The English dictionary has no such word, much less the meaning for ‘Eppley’ and a Google search has it as a little-known surname. However, it’s a name that will be on investor’s minds over the next couple of weeks as the company seeks to raise $82.6 million as a prelude to listing on the junior market of the stock exchange. The shares are clearly not meant for the average investor due to the small number of shares on offer and the price of $377 per share, which is the same as the net asset value of the shares, represented primarily by liquid assets. The shares are also priced around 10 times earnings before tax.

Who are they? | Although the public knows nothing about Eppley, it was established in 1973 and has been operating for some time under the name, Orrett and Musson Investment Company Limited. The Company is also an affiliate of General Accident which provides the Company with the necessary infrastructure to monitor and manage its investments plus ancillary administrative services. In consideration for these services, General Accident receives an incentive based fee, which is calculated as 20% of the Company’s average return on equity that is greater than 12% per annum.

The Directors, who are associated with the Musson group as directors or executives, are Nigel A. L. Clarke, Melanie Subratie, Nicholas Scott, Sharon Donaldson, Jennifer Scott, Maxim Rochester, Keith Collister, Alexander Melville and Byron Thompson.

The offer opens on Monday, 22 July 2013 and is scheduled to close on Monday, 29 July 2013 with 218,999 shares offered to the public of which 145,999 are Reserved Shares. Applications from the general public is at a minimum of 20 shares and multiples of 10 thereafter.  If any of the Reserved Shares in any category are not subscribed by the persons entitled to them, they will be available for subscription by the other Reserved Share Applicants, and thereafter, by the general public.

The proceeds are expected to be used to expand the capacity of the Company to provide credit facilities and to pay the expenses of the Invitation, which the Directors believe will not exceed $7.5 million. There will be no liquidity for these shares as the float is far too small.

EppleyNigelClarke150x150Business profile | The Company manages a portfolio of loans, leases and other forms of commercial credit. In so doing, it provides a variety of credit products to corporate and professional customers, including insurance premium financing — the company’s main line of business, lease financing arrangements for equipment (mostly motor vehicles for commercial and professional clients), commercial loans, and other forms of credit.

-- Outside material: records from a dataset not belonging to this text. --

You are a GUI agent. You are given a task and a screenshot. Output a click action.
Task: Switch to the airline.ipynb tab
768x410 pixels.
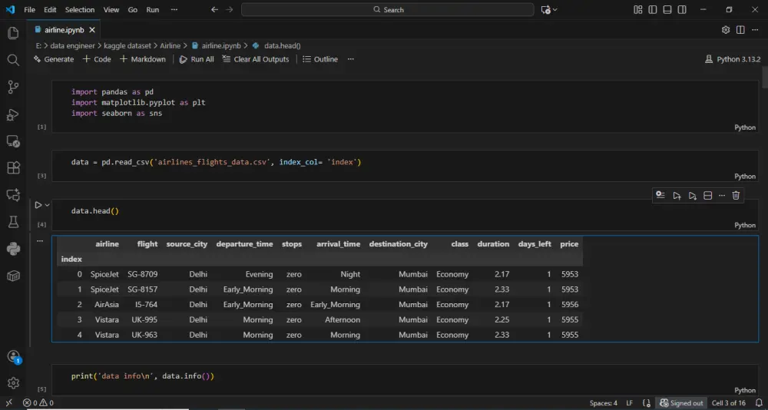63,30
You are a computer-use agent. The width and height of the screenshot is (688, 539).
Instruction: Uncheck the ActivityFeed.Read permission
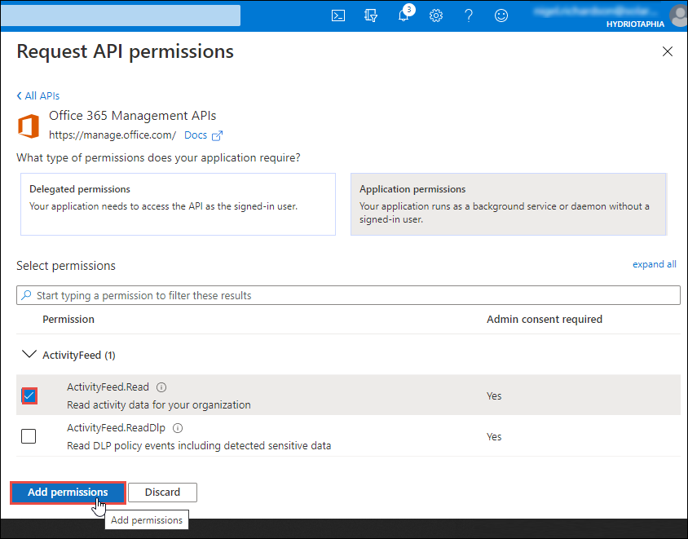point(29,395)
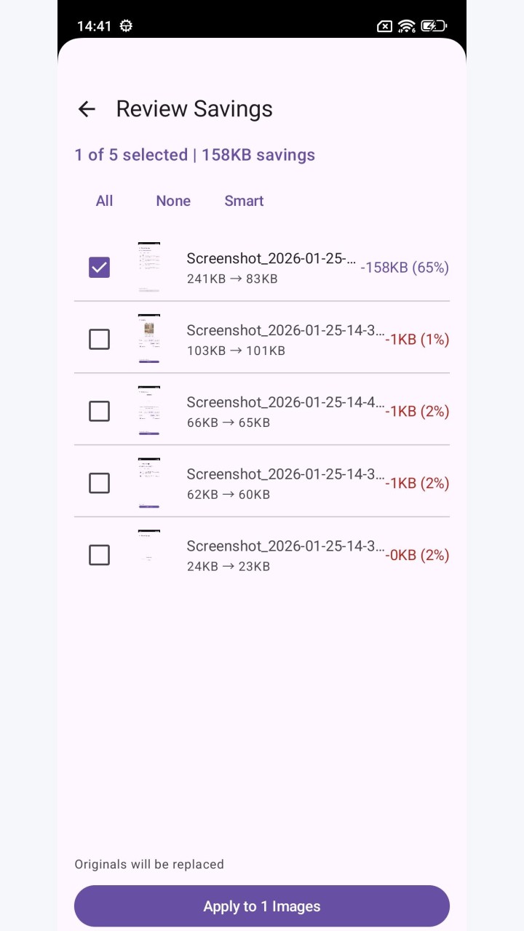Check the 62KB screenshot checkbox
Screen dimensions: 524x931
[x=99, y=484]
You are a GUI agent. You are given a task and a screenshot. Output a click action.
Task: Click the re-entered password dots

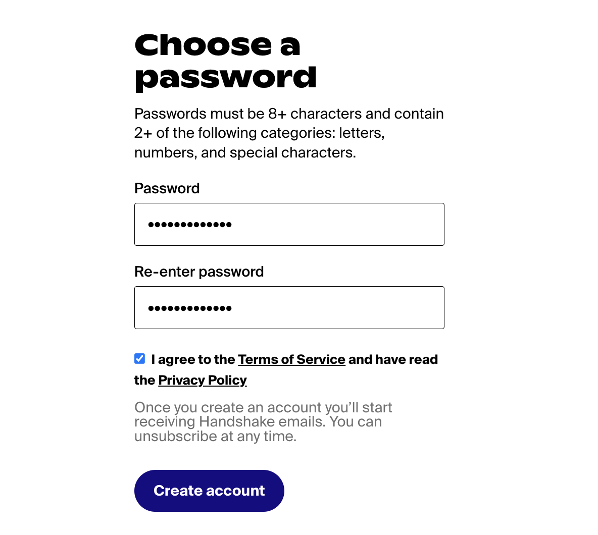coord(190,307)
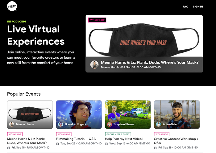The width and height of the screenshot is (216, 153).
Task: Click the Stephen Sharer avatar icon
Action: click(x=110, y=124)
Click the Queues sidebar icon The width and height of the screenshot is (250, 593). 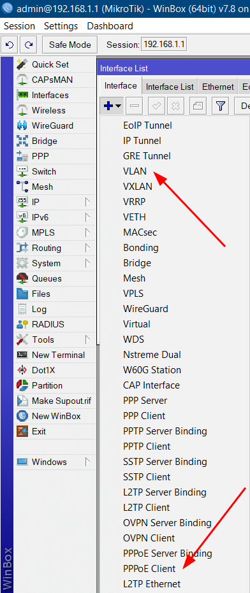22,278
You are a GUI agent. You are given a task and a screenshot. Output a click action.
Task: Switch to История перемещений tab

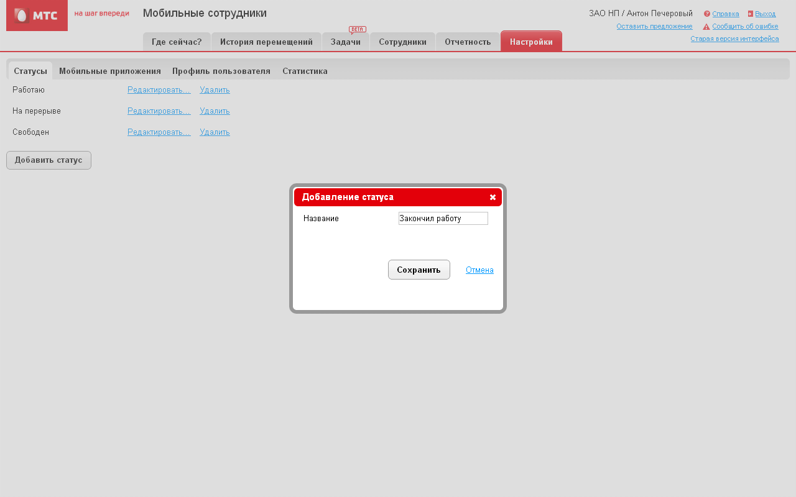266,42
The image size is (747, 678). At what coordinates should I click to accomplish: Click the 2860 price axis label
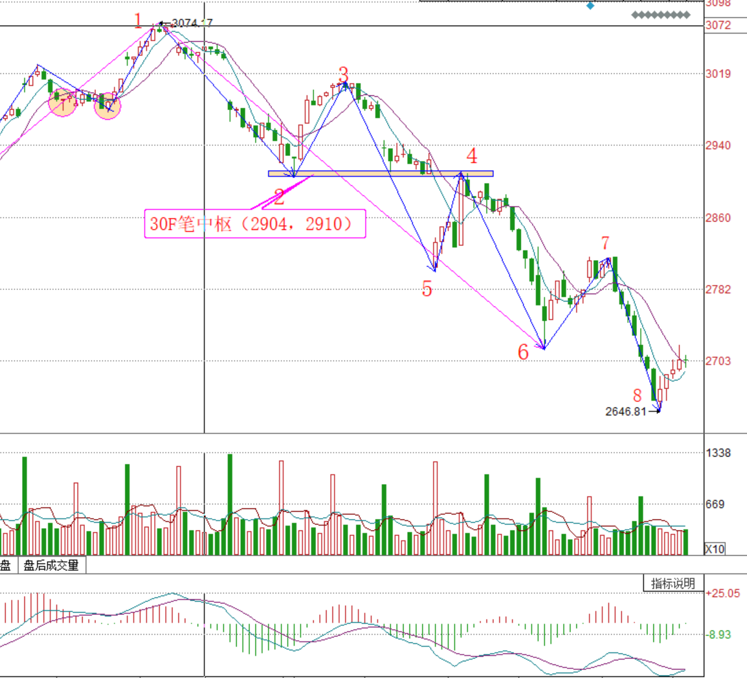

Insurance premium financing involves the financing of insurance premiums for personal and commercial insurance contracts, generally for periods of less than a year. Leasing involves the provision finance leases and commercial lending involves a variety of loans products that in most instances differ in structure or collateral from loans the Directors consider to widely available in the marketplace.

The Directors anticipate that commercial lending and leases will comprise an increasing share of the Company’s business following the Invitation.

Eppley aims to provide more attractively priced credit to its clients with better service than what is currently available in the marketplace. It aims to do this by maintaining a lean and efficient organizational structure, making fast investment decisions based on common-sense credit standards, and exercising strict confidentially and privacy in its dealings.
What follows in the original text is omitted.